▶ **Task data**:
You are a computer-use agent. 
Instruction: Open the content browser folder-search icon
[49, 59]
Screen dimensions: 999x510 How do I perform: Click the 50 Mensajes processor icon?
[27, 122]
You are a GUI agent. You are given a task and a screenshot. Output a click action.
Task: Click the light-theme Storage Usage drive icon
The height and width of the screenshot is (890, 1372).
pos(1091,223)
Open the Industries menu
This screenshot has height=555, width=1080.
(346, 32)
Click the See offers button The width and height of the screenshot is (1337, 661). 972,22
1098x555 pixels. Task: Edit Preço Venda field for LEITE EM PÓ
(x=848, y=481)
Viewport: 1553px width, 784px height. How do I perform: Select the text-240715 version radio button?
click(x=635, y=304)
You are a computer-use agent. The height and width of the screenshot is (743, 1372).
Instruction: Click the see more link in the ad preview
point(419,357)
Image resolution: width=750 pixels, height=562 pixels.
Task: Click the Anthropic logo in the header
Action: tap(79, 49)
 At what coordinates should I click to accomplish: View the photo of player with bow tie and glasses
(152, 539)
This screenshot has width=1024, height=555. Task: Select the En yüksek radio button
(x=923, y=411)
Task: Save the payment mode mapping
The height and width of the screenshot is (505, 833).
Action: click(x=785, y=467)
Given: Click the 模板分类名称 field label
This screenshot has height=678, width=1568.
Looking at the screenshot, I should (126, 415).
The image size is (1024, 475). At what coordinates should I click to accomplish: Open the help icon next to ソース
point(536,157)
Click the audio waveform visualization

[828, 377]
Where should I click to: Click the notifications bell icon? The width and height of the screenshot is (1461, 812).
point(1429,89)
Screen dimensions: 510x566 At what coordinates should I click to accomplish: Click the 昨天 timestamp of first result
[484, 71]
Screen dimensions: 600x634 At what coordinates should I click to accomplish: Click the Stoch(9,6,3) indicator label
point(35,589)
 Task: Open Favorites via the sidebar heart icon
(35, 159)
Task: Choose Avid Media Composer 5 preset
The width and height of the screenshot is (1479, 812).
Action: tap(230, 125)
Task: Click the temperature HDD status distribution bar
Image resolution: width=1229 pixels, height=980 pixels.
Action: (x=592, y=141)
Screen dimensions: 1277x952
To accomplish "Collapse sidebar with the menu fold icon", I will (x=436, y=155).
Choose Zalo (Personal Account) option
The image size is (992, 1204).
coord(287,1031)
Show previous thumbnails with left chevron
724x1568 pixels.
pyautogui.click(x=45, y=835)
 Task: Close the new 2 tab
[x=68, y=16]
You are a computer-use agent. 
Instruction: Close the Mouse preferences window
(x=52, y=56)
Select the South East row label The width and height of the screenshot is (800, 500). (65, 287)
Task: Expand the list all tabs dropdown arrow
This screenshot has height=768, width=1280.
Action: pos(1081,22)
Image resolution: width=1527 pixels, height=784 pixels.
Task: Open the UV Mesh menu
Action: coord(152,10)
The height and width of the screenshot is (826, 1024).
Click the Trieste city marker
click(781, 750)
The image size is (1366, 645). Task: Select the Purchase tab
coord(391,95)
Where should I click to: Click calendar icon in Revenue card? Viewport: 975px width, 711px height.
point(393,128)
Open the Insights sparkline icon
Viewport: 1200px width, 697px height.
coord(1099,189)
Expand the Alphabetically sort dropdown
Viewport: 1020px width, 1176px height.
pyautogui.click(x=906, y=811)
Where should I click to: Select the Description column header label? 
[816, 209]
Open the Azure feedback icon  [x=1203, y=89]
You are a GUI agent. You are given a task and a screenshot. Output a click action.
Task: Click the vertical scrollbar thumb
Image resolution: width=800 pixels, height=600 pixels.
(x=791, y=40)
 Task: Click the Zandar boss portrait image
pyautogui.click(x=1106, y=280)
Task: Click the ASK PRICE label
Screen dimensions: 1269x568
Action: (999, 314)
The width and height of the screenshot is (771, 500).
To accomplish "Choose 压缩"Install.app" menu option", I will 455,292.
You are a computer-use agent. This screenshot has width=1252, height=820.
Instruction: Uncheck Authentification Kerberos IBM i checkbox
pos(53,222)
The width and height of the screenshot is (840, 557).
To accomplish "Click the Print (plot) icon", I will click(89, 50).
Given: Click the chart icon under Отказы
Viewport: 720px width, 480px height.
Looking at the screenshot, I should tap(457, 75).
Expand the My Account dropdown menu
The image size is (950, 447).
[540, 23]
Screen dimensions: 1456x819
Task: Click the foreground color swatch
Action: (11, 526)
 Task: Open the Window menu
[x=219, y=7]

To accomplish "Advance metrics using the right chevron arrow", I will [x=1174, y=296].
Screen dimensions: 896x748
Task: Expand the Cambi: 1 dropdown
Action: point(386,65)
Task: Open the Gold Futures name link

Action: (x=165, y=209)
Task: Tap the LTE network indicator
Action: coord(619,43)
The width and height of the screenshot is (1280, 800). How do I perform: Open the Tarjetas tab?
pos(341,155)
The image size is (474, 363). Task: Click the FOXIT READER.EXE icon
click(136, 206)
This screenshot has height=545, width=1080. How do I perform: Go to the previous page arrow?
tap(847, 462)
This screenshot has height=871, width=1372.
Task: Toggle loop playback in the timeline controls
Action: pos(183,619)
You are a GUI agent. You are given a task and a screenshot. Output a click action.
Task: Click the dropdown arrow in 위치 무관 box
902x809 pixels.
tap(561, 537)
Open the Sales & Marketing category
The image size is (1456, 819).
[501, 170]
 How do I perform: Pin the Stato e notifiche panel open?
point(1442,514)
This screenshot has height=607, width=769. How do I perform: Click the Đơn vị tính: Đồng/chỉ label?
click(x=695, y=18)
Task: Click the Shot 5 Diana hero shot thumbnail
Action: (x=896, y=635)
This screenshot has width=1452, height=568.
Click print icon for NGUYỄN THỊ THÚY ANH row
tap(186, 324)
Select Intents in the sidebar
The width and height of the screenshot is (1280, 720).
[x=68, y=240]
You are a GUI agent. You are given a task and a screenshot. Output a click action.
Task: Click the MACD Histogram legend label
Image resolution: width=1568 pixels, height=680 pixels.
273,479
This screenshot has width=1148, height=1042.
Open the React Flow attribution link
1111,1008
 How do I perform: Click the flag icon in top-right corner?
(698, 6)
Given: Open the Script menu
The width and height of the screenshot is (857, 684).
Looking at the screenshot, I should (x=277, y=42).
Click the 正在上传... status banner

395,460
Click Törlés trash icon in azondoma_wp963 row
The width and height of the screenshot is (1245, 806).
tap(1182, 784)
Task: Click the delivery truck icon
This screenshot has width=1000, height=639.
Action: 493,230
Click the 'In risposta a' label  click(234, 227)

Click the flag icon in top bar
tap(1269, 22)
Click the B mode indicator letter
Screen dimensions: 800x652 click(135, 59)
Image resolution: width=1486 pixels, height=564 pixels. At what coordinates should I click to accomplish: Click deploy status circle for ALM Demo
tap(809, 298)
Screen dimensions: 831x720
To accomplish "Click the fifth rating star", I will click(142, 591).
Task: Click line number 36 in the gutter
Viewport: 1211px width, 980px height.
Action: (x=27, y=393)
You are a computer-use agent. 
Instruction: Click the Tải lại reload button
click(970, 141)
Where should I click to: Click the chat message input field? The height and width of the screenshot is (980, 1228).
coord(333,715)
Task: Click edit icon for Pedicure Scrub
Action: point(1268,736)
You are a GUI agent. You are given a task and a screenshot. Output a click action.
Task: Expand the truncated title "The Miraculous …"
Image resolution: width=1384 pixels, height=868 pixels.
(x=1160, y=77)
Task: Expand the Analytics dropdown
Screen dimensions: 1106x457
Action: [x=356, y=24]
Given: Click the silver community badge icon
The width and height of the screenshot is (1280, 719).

▶ **Your task**: Copy out the material above, starting at the line that contains "Screen dimensions: 600x634" and ending at the line that contains "(x=52, y=56)", keeping every character as it appears.

▶ **Exercise result**:
Screen dimensions: 600x634 At what coordinates should I click to accomplish: Click the Stoch(9,6,3) indicator label
point(35,589)
 Task: Open Favorites via the sidebar heart icon
(35, 159)
Task: Choose Avid Media Composer 5 preset
The width and height of the screenshot is (1479, 812).
Action: tap(230, 125)
Task: Click the temperature HDD status distribution bar
Image resolution: width=1229 pixels, height=980 pixels.
Action: (x=592, y=141)
Screen dimensions: 1277x952
To accomplish "Collapse sidebar with the menu fold icon", I will (x=436, y=155).
Choose Zalo (Personal Account) option
The image size is (992, 1204).
coord(287,1031)
Show previous thumbnails with left chevron
724x1568 pixels.
pyautogui.click(x=45, y=835)
 Task: Close the new 2 tab
[x=68, y=16]
You are a computer-use agent. 
Instruction: Close the Mouse preferences window
(x=52, y=56)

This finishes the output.